• [ABOUT THIS EXERCISE]
Beneath this task is a listing; retype all of it exactly.

▼

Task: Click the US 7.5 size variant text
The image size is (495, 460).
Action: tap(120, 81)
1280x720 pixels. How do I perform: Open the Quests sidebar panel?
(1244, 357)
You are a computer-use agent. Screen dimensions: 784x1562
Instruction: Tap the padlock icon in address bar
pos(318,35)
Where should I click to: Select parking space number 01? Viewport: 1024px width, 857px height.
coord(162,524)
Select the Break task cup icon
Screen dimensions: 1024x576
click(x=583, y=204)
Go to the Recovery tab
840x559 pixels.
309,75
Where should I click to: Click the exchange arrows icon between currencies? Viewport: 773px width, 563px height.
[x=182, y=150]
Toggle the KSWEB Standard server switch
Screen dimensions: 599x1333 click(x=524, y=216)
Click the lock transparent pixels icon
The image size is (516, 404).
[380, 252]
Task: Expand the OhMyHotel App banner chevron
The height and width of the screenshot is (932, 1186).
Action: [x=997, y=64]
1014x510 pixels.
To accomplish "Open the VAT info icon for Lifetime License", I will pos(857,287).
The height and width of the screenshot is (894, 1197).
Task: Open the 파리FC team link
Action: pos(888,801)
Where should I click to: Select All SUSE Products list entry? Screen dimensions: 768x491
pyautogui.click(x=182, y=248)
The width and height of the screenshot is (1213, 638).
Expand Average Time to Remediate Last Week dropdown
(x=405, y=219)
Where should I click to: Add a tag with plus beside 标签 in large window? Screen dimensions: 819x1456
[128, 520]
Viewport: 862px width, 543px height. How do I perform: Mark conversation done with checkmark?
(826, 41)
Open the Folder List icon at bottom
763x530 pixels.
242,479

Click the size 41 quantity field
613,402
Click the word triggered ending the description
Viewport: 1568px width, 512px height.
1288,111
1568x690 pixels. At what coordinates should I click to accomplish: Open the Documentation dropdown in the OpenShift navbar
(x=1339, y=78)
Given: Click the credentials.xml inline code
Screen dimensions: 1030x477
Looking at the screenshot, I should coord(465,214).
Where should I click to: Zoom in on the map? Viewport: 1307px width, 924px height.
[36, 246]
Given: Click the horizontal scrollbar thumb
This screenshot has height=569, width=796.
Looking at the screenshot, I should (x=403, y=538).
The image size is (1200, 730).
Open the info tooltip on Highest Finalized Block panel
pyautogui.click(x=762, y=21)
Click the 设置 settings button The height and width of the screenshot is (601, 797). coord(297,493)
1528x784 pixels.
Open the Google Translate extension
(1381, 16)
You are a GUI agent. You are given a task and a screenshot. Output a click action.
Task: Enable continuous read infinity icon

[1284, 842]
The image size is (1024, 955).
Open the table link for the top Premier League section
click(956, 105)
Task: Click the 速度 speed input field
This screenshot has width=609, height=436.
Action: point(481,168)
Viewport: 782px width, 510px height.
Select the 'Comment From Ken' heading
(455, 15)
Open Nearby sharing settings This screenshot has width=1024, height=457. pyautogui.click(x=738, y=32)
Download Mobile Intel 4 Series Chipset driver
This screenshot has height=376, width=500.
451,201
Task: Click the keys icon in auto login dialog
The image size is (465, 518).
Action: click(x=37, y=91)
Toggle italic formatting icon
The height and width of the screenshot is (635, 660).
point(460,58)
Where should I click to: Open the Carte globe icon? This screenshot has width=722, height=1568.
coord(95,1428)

▲

• [THE ANSWER]
Task: Click the US 7.5 size variant text
The image size is (495, 460).
Action: tap(120, 81)
1280x720 pixels. How do I perform: Open the Quests sidebar panel?
(1244, 357)
You are a computer-use agent. Screen dimensions: 784x1562
Instruction: Tap the padlock icon in address bar
pos(318,35)
Where should I click to: Select parking space number 01? Viewport: 1024px width, 857px height.
coord(162,524)
Select the Break task cup icon
Screen dimensions: 1024x576
click(x=583, y=204)
Go to the Recovery tab
840x559 pixels.
309,75
Where should I click to: Click the exchange arrows icon between currencies? Viewport: 773px width, 563px height.
[x=182, y=150]
Toggle the KSWEB Standard server switch
Screen dimensions: 599x1333 click(x=524, y=216)
Click the lock transparent pixels icon
The image size is (516, 404).
[380, 252]
Task: Expand the OhMyHotel App banner chevron
The height and width of the screenshot is (932, 1186).
Action: [x=997, y=64]
1014x510 pixels.
To accomplish "Open the VAT info icon for Lifetime License", I will pos(857,287).
The height and width of the screenshot is (894, 1197).
Task: Open the 파리FC team link
Action: pos(888,801)
Where should I click to: Select All SUSE Products list entry? Screen dimensions: 768x491
pyautogui.click(x=182, y=248)
The width and height of the screenshot is (1213, 638).
Expand Average Time to Remediate Last Week dropdown
(x=405, y=219)
Where should I click to: Add a tag with plus beside 标签 in large window? Screen dimensions: 819x1456
[128, 520]
Viewport: 862px width, 543px height. How do I perform: Mark conversation done with checkmark?
(826, 41)
Open the Folder List icon at bottom
763x530 pixels.
242,479

Click the size 41 quantity field
613,402
Click the word triggered ending the description
Viewport: 1568px width, 512px height.
1288,111
1568x690 pixels. At what coordinates should I click to accomplish: Open the Documentation dropdown in the OpenShift navbar
(x=1339, y=78)
Given: Click the credentials.xml inline code
Screen dimensions: 1030x477
Looking at the screenshot, I should coord(465,214).
Where should I click to: Zoom in on the map? Viewport: 1307px width, 924px height.
[36, 246]
Given: Click the horizontal scrollbar thumb
This screenshot has height=569, width=796.
Looking at the screenshot, I should (x=403, y=538).
The image size is (1200, 730).
Open the info tooltip on Highest Finalized Block panel
pyautogui.click(x=762, y=21)
Click the 设置 settings button The height and width of the screenshot is (601, 797). coord(297,493)
1528x784 pixels.
Open the Google Translate extension
(1381, 16)
You are a GUI agent. You are given a task and a screenshot. Output a click action.
Task: Enable continuous read infinity icon

[1284, 842]
The image size is (1024, 955).
Open the table link for the top Premier League section
click(956, 105)
Task: Click the 速度 speed input field
This screenshot has width=609, height=436.
Action: point(481,168)
Viewport: 782px width, 510px height.
Select the 'Comment From Ken' heading
(455, 15)
Open Nearby sharing settings This screenshot has width=1024, height=457. pyautogui.click(x=738, y=32)
Download Mobile Intel 4 Series Chipset driver
This screenshot has height=376, width=500.
451,201
Task: Click the keys icon in auto login dialog
The image size is (465, 518).
Action: click(x=37, y=91)
Toggle italic formatting icon
The height and width of the screenshot is (635, 660).
point(460,58)
Where should I click to: Open the Carte globe icon? This screenshot has width=722, height=1568.
coord(95,1428)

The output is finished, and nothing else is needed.